§ **Written task**
Repeat every line of the records below word for word, without changing anything.

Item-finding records
******************************
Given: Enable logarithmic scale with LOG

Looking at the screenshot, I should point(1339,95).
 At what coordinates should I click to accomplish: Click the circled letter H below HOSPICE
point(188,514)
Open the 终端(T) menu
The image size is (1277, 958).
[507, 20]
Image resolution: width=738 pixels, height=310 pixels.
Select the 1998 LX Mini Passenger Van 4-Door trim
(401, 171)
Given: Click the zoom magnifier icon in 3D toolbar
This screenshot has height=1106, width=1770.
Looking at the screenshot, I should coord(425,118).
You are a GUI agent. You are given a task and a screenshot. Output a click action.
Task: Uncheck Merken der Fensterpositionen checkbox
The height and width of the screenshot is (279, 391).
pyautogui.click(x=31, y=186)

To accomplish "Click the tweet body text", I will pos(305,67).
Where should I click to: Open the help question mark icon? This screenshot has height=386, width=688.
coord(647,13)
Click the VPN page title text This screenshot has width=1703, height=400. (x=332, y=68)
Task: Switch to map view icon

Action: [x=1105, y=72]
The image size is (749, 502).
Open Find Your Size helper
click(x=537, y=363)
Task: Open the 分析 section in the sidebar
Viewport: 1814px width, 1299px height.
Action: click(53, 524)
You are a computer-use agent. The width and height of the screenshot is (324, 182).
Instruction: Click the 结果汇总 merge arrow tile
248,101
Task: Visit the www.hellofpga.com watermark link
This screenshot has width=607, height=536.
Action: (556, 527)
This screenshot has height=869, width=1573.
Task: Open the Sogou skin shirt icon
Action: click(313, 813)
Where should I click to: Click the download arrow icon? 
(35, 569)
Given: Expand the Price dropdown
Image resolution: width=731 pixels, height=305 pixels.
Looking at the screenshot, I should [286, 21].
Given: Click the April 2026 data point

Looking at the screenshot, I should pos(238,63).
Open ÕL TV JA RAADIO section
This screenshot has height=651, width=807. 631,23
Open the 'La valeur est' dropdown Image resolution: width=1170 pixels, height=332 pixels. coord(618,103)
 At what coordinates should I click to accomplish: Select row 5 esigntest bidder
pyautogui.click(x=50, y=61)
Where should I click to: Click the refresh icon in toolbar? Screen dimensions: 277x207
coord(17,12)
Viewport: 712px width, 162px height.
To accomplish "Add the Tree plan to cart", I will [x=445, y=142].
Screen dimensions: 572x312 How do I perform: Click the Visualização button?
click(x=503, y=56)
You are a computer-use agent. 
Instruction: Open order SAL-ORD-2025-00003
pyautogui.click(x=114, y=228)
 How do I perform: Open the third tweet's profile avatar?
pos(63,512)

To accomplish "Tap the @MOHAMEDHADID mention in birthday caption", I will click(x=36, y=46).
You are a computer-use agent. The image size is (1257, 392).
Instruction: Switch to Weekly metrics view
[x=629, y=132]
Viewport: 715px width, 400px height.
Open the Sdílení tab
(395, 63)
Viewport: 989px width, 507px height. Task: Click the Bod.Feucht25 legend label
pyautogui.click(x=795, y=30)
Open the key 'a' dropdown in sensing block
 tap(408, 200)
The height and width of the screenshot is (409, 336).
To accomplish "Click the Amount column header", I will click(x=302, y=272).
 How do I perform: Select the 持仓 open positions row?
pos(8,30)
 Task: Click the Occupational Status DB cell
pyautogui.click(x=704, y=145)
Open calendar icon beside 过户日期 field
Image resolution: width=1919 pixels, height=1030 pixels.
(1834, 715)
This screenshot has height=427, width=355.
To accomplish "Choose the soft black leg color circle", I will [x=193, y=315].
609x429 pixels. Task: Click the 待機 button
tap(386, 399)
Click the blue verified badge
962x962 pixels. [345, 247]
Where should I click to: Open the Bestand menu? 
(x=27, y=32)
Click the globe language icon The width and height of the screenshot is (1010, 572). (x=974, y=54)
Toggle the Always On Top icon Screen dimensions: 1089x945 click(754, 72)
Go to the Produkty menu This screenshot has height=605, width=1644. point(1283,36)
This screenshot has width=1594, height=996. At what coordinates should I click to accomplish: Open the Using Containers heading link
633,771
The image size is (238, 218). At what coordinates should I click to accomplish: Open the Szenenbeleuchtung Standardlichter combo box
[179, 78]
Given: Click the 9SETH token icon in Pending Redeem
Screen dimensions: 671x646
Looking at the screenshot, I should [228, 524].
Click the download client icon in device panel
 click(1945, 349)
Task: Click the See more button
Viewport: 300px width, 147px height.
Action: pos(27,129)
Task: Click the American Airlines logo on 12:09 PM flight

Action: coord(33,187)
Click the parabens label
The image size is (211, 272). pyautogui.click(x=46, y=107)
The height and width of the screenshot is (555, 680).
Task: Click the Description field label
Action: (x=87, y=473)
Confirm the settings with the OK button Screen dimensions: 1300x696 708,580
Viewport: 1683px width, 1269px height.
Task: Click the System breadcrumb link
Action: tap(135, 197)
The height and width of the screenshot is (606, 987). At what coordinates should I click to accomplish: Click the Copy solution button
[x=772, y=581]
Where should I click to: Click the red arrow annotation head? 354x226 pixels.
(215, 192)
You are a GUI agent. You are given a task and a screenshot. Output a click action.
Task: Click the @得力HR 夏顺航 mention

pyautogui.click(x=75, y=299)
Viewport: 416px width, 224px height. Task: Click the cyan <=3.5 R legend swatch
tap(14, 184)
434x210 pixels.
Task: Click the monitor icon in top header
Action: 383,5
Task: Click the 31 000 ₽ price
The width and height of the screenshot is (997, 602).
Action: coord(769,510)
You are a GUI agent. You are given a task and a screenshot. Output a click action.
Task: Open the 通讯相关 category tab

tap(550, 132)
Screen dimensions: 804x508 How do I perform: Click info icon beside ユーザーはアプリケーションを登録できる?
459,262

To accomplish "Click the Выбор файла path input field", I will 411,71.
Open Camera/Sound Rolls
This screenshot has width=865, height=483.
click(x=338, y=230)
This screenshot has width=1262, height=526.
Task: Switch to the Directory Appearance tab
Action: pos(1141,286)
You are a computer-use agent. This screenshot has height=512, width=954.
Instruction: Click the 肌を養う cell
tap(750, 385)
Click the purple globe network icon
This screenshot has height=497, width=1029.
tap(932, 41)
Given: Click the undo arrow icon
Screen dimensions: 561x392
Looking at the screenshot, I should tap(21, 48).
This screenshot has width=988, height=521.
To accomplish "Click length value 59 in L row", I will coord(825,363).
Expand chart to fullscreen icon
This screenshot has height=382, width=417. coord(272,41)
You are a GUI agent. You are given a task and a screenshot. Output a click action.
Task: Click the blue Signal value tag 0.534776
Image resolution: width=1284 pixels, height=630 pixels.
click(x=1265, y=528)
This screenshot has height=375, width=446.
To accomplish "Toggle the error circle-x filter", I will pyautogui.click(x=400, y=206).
******************************
§ **Output**
Given: Enable logarithmic scale with LOG

Looking at the screenshot, I should point(1339,95).
 At what coordinates should I click to accomplish: Click the circled letter H below HOSPICE
point(188,514)
Open the 终端(T) menu
The image size is (1277, 958).
[507, 20]
Image resolution: width=738 pixels, height=310 pixels.
Select the 1998 LX Mini Passenger Van 4-Door trim
(401, 171)
Given: Click the zoom magnifier icon in 3D toolbar
This screenshot has height=1106, width=1770.
Looking at the screenshot, I should coord(425,118).
You are a GUI agent. You are given a task and a screenshot. Output a click action.
Task: Uncheck Merken der Fensterpositionen checkbox
The height and width of the screenshot is (279, 391).
pyautogui.click(x=31, y=186)

To accomplish "Click the tweet body text", I will pos(305,67).
Where should I click to: Open the help question mark icon? This screenshot has height=386, width=688.
coord(647,13)
Click the VPN page title text This screenshot has width=1703, height=400. (x=332, y=68)
Task: Switch to map view icon

Action: [x=1105, y=72]
The image size is (749, 502).
Open Find Your Size helper
click(x=537, y=363)
Task: Open the 分析 section in the sidebar
Viewport: 1814px width, 1299px height.
Action: click(53, 524)
You are a computer-use agent. The width and height of the screenshot is (324, 182).
Instruction: Click the 结果汇总 merge arrow tile
248,101
Task: Visit the www.hellofpga.com watermark link
This screenshot has width=607, height=536.
Action: (556, 527)
This screenshot has height=869, width=1573.
Task: Open the Sogou skin shirt icon
Action: click(313, 813)
Where should I click to: Click the download arrow icon? 
(35, 569)
Given: Expand the Price dropdown
Image resolution: width=731 pixels, height=305 pixels.
Looking at the screenshot, I should [286, 21].
Given: Click the April 2026 data point

Looking at the screenshot, I should pos(238,63).
Open ÕL TV JA RAADIO section
This screenshot has height=651, width=807. 631,23
Open the 'La valeur est' dropdown Image resolution: width=1170 pixels, height=332 pixels. coord(618,103)
 At what coordinates should I click to accomplish: Select row 5 esigntest bidder
pyautogui.click(x=50, y=61)
Where should I click to: Click the refresh icon in toolbar? Screen dimensions: 277x207
coord(17,12)
Viewport: 712px width, 162px height.
To accomplish "Add the Tree plan to cart", I will [x=445, y=142].
Screen dimensions: 572x312 How do I perform: Click the Visualização button?
click(x=503, y=56)
You are a computer-use agent. 
Instruction: Open order SAL-ORD-2025-00003
pyautogui.click(x=114, y=228)
 How do I perform: Open the third tweet's profile avatar?
pos(63,512)

To accomplish "Tap the @MOHAMEDHADID mention in birthday caption", I will click(x=36, y=46).
You are a computer-use agent. The image size is (1257, 392).
Instruction: Switch to Weekly metrics view
[x=629, y=132]
Viewport: 715px width, 400px height.
Open the Sdílení tab
(395, 63)
Viewport: 989px width, 507px height. Task: Click the Bod.Feucht25 legend label
pyautogui.click(x=795, y=30)
Open the key 'a' dropdown in sensing block
 tap(408, 200)
The height and width of the screenshot is (409, 336).
To accomplish "Click the Amount column header", I will click(x=302, y=272).
 How do I perform: Select the 持仓 open positions row?
pos(8,30)
 Task: Click the Occupational Status DB cell
pyautogui.click(x=704, y=145)
Open calendar icon beside 过户日期 field
Image resolution: width=1919 pixels, height=1030 pixels.
(1834, 715)
This screenshot has height=427, width=355.
To accomplish "Choose the soft black leg color circle", I will [x=193, y=315].
609x429 pixels. Task: Click the 待機 button
tap(386, 399)
Click the blue verified badge
962x962 pixels. [345, 247]
Where should I click to: Open the Bestand menu? 
(x=27, y=32)
Click the globe language icon The width and height of the screenshot is (1010, 572). (x=974, y=54)
Toggle the Always On Top icon Screen dimensions: 1089x945 click(754, 72)
Go to the Produkty menu This screenshot has height=605, width=1644. point(1283,36)
This screenshot has width=1594, height=996. At what coordinates should I click to accomplish: Open the Using Containers heading link
633,771
The image size is (238, 218). At what coordinates should I click to accomplish: Open the Szenenbeleuchtung Standardlichter combo box
[179, 78]
Given: Click the 9SETH token icon in Pending Redeem
Screen dimensions: 671x646
Looking at the screenshot, I should [228, 524].
Click the download client icon in device panel
 click(1945, 349)
Task: Click the See more button
Viewport: 300px width, 147px height.
Action: pos(27,129)
Task: Click the American Airlines logo on 12:09 PM flight

Action: coord(33,187)
Click the parabens label
The image size is (211, 272). pyautogui.click(x=46, y=107)
The height and width of the screenshot is (555, 680).
Task: Click the Description field label
Action: (x=87, y=473)
Confirm the settings with the OK button Screen dimensions: 1300x696 708,580
Viewport: 1683px width, 1269px height.
Task: Click the System breadcrumb link
Action: tap(135, 197)
The height and width of the screenshot is (606, 987). At what coordinates should I click to accomplish: Click the Copy solution button
[x=772, y=581]
Where should I click to: Click the red arrow annotation head? 354x226 pixels.
(215, 192)
You are a GUI agent. You are given a task and a screenshot. Output a click action.
Task: Click the @得力HR 夏顺航 mention

pyautogui.click(x=75, y=299)
Viewport: 416px width, 224px height. Task: Click the cyan <=3.5 R legend swatch
tap(14, 184)
434x210 pixels.
Task: Click the monitor icon in top header
Action: 383,5
Task: Click the 31 000 ₽ price
The width and height of the screenshot is (997, 602).
Action: coord(769,510)
You are a GUI agent. You are given a task and a screenshot. Output a click action.
Task: Open the 通讯相关 category tab

tap(550, 132)
Screen dimensions: 804x508 How do I perform: Click info icon beside ユーザーはアプリケーションを登録できる?
459,262

To accomplish "Click the Выбор файла path input field", I will 411,71.
Open Camera/Sound Rolls
This screenshot has width=865, height=483.
click(x=338, y=230)
This screenshot has width=1262, height=526.
Task: Switch to the Directory Appearance tab
Action: pos(1141,286)
You are a computer-use agent. This screenshot has height=512, width=954.
Instruction: Click the 肌を養う cell
tap(750, 385)
Click the purple globe network icon
This screenshot has height=497, width=1029.
tap(932, 41)
Given: Click the undo arrow icon
Screen dimensions: 561x392
Looking at the screenshot, I should tap(21, 48).
This screenshot has width=988, height=521.
To accomplish "Click length value 59 in L row", I will coord(825,363).
Expand chart to fullscreen icon
This screenshot has height=382, width=417. coord(272,41)
You are a GUI agent. You are given a task and a screenshot. Output a click action.
Task: Click the blue Signal value tag 0.534776
Image resolution: width=1284 pixels, height=630 pixels.
click(x=1265, y=528)
This screenshot has height=375, width=446.
To accomplish "Toggle the error circle-x filter", I will pyautogui.click(x=400, y=206).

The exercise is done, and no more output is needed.